(Exercise brief):
Lines that include the word "header" should be copied from the listing that follows.

· · ·

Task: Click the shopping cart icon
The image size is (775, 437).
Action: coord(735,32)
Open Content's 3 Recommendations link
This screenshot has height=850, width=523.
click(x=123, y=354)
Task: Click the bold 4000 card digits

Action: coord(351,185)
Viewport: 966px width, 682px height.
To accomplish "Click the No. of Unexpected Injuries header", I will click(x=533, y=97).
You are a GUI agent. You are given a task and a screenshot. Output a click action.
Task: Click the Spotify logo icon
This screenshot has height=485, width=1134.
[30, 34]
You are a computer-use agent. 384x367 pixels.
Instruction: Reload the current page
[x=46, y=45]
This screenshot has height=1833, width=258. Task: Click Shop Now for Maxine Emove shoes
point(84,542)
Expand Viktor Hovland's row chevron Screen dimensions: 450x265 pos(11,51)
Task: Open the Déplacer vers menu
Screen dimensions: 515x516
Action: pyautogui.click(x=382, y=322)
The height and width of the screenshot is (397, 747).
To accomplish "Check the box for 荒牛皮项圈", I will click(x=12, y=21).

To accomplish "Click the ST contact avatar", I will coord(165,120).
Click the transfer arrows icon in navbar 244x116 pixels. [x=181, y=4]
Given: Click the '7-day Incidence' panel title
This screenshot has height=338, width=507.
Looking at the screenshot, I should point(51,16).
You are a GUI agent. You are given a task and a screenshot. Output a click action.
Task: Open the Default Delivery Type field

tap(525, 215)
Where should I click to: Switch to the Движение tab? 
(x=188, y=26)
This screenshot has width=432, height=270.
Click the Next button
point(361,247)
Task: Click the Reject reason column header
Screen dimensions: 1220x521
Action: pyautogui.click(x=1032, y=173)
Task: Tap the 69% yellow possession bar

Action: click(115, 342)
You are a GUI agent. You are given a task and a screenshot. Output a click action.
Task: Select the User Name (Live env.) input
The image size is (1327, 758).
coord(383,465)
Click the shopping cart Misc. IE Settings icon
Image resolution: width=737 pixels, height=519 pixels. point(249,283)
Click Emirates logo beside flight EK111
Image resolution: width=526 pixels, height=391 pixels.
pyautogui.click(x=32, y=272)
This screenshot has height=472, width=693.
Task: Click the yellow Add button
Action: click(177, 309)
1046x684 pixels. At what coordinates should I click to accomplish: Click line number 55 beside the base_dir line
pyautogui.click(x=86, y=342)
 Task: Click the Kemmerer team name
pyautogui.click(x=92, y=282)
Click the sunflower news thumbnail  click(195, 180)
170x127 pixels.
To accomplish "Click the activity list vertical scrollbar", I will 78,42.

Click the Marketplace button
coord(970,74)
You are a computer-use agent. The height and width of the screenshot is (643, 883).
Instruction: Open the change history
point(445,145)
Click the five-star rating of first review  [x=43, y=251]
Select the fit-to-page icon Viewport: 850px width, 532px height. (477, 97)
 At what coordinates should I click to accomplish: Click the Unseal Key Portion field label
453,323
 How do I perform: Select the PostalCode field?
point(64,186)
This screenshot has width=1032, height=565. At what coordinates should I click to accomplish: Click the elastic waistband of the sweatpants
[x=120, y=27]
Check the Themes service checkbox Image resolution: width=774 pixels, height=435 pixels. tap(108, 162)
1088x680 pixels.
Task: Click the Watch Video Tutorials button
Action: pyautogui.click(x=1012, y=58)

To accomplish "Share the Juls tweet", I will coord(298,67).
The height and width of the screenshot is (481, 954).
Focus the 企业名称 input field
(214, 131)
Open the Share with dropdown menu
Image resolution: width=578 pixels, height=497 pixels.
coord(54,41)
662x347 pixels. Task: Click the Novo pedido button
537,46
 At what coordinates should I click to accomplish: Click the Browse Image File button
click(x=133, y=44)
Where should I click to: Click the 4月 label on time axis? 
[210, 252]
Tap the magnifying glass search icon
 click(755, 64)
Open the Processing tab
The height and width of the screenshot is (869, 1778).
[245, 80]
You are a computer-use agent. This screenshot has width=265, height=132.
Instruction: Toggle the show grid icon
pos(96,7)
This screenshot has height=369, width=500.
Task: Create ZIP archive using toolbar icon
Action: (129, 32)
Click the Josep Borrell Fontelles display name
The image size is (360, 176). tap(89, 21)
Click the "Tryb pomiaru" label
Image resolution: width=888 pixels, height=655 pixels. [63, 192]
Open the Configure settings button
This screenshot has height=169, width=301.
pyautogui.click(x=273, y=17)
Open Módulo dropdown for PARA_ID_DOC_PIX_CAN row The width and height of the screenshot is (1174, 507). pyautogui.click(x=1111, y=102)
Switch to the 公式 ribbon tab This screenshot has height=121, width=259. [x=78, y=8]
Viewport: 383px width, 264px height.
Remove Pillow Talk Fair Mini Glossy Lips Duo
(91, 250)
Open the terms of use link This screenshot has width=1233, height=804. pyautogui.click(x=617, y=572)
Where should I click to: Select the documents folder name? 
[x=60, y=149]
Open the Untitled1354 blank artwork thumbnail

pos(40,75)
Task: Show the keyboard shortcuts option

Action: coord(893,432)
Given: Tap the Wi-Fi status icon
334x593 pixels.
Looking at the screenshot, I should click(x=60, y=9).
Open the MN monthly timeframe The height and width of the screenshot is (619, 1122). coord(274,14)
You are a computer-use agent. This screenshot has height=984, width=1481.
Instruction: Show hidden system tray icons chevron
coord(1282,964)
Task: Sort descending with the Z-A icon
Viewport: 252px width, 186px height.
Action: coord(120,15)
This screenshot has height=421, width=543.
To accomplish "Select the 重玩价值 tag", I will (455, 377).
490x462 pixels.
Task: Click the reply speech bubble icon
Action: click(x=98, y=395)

· · ·

(Solution):
To accomplish "Click the No. of Unexpected Injuries header", I will click(x=533, y=97).
Task: Click the Reject reason column header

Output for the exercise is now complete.